* **About this task**:
Find the line with "Image resolution: width=1024" in the records below. Copy it and every line after it, up to and including the line with "Given: Uncheck 'Скрывать".

(Stored entries)

○ ○ ○

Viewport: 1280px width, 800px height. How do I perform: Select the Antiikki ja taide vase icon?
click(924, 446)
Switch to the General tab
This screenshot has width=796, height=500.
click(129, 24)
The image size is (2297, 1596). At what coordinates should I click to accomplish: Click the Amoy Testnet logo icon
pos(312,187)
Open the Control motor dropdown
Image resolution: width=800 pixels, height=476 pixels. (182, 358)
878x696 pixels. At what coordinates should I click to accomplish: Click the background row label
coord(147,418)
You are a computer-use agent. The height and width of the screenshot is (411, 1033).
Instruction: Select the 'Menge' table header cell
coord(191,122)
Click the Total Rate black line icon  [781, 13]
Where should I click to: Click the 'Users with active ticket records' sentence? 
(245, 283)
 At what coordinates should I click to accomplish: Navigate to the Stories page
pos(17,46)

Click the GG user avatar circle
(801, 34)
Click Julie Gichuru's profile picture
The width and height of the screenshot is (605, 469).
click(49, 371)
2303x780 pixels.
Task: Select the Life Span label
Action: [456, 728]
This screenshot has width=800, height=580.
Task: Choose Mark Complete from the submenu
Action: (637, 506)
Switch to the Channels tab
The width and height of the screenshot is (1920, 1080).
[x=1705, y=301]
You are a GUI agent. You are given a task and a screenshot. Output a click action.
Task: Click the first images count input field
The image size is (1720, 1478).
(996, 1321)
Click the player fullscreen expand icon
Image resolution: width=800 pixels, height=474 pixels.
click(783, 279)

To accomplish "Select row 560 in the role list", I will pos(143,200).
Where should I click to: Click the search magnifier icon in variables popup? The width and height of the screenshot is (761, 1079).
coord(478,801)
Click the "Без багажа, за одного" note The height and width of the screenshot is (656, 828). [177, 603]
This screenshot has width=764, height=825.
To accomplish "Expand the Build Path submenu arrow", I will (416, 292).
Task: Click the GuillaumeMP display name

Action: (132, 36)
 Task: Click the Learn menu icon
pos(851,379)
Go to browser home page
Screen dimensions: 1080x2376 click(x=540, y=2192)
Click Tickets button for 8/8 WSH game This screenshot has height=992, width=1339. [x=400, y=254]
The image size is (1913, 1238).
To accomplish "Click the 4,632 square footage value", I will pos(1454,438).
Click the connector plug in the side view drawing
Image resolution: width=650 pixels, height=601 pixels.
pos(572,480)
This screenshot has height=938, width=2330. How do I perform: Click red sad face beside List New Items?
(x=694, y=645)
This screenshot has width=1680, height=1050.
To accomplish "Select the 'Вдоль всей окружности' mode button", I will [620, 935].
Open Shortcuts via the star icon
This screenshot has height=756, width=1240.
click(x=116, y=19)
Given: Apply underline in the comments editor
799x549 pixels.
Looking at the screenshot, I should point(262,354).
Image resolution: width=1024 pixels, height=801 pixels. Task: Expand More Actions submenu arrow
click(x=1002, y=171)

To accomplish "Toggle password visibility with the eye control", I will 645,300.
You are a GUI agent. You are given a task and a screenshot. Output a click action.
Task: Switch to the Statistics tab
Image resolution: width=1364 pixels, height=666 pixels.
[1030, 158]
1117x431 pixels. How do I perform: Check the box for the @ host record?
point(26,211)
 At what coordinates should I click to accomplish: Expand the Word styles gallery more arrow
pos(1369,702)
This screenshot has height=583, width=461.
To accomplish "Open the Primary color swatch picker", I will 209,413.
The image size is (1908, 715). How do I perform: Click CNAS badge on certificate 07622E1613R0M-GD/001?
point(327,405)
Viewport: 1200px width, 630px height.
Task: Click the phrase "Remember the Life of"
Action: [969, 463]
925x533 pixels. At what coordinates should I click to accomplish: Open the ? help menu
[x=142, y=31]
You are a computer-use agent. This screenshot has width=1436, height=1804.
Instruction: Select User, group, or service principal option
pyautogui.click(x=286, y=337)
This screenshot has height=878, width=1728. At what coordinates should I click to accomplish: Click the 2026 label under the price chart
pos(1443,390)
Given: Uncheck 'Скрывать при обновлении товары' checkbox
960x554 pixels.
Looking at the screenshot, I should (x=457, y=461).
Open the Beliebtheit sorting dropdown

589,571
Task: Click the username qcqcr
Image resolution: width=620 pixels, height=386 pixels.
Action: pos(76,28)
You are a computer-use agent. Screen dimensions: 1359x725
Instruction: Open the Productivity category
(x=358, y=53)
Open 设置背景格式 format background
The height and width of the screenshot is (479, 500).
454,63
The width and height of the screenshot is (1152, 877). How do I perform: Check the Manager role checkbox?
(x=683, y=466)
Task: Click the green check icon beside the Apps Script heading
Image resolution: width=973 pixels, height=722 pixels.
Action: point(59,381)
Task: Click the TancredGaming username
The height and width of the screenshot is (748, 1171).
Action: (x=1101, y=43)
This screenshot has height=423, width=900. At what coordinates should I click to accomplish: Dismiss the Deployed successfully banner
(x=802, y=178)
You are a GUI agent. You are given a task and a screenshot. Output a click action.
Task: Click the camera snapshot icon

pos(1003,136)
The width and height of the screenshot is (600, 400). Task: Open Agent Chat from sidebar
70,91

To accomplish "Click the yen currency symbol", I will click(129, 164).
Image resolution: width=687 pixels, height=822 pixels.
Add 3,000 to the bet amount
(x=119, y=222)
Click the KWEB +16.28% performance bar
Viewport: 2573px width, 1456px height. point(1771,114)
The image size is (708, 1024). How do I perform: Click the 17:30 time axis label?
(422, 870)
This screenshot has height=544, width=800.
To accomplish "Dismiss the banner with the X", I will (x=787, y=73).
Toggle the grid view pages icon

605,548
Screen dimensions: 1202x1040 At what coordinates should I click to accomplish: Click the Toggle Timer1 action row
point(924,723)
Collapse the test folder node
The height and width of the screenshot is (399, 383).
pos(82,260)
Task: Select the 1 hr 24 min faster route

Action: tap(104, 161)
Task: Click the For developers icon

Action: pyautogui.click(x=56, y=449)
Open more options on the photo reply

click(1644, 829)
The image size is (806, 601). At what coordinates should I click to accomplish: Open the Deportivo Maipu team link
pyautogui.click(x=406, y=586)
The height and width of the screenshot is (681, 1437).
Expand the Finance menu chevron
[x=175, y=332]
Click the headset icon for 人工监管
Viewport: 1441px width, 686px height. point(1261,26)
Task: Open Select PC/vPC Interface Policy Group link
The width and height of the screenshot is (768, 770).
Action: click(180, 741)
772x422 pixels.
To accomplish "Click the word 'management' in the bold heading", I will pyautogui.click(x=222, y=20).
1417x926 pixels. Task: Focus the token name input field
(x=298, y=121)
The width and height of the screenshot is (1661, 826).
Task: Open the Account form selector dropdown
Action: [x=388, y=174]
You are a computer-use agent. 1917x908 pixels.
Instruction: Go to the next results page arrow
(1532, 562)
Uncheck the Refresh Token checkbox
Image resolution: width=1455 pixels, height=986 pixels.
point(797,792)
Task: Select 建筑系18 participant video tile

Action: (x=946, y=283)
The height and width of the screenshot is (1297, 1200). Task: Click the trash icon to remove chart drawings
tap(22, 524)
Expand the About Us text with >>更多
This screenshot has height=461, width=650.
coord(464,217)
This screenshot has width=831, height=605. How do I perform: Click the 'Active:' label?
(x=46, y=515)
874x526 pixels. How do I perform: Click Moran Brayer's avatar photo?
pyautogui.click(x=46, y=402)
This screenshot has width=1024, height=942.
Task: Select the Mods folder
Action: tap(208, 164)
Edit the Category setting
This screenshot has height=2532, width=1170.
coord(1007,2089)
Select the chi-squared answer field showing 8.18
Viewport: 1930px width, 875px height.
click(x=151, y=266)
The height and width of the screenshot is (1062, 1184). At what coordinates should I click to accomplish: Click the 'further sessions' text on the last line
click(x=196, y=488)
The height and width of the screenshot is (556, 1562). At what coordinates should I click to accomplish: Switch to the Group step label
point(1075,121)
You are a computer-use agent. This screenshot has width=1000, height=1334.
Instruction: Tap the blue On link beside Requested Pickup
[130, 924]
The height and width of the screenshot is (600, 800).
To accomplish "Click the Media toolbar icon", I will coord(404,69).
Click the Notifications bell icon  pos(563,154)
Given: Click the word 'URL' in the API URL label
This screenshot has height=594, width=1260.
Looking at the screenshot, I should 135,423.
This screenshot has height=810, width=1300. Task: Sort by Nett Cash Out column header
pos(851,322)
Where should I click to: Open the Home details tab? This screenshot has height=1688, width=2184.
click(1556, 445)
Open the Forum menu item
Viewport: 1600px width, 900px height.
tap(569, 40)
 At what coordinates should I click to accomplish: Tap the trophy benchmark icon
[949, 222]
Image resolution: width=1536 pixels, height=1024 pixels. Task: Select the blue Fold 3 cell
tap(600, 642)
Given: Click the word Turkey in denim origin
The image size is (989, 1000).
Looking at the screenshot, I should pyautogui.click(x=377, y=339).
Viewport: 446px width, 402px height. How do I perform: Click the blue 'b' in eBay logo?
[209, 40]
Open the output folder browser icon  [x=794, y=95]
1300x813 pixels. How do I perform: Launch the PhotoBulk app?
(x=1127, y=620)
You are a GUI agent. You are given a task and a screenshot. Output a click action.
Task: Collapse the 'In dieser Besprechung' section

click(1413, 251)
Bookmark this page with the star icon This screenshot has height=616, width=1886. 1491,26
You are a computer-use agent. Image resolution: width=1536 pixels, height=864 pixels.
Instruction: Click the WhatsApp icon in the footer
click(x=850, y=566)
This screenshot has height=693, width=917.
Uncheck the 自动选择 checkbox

○ ○ ○

* **Result of this exercise**:
Image resolution: width=1024 pixels, height=801 pixels. Task: Expand More Actions submenu arrow
click(x=1002, y=171)

To accomplish "Toggle password visibility with the eye control", I will 645,300.
You are a GUI agent. You are given a task and a screenshot. Output a click action.
Task: Switch to the Statistics tab
Image resolution: width=1364 pixels, height=666 pixels.
[1030, 158]
1117x431 pixels. How do I perform: Check the box for the @ host record?
point(26,211)
 At what coordinates should I click to accomplish: Expand the Word styles gallery more arrow
pos(1369,702)
This screenshot has height=583, width=461.
To accomplish "Open the Primary color swatch picker", I will 209,413.
The image size is (1908, 715). How do I perform: Click CNAS badge on certificate 07622E1613R0M-GD/001?
point(327,405)
Viewport: 1200px width, 630px height.
Task: Click the phrase "Remember the Life of"
Action: [969, 463]
925x533 pixels. At what coordinates should I click to accomplish: Open the ? help menu
[x=142, y=31]
You are a computer-use agent. This screenshot has width=1436, height=1804.
Instruction: Select User, group, or service principal option
pyautogui.click(x=286, y=337)
This screenshot has height=878, width=1728. At what coordinates should I click to accomplish: Click the 2026 label under the price chart
pos(1443,390)
Given: Uncheck 'Скрывать при обновлении товары' checkbox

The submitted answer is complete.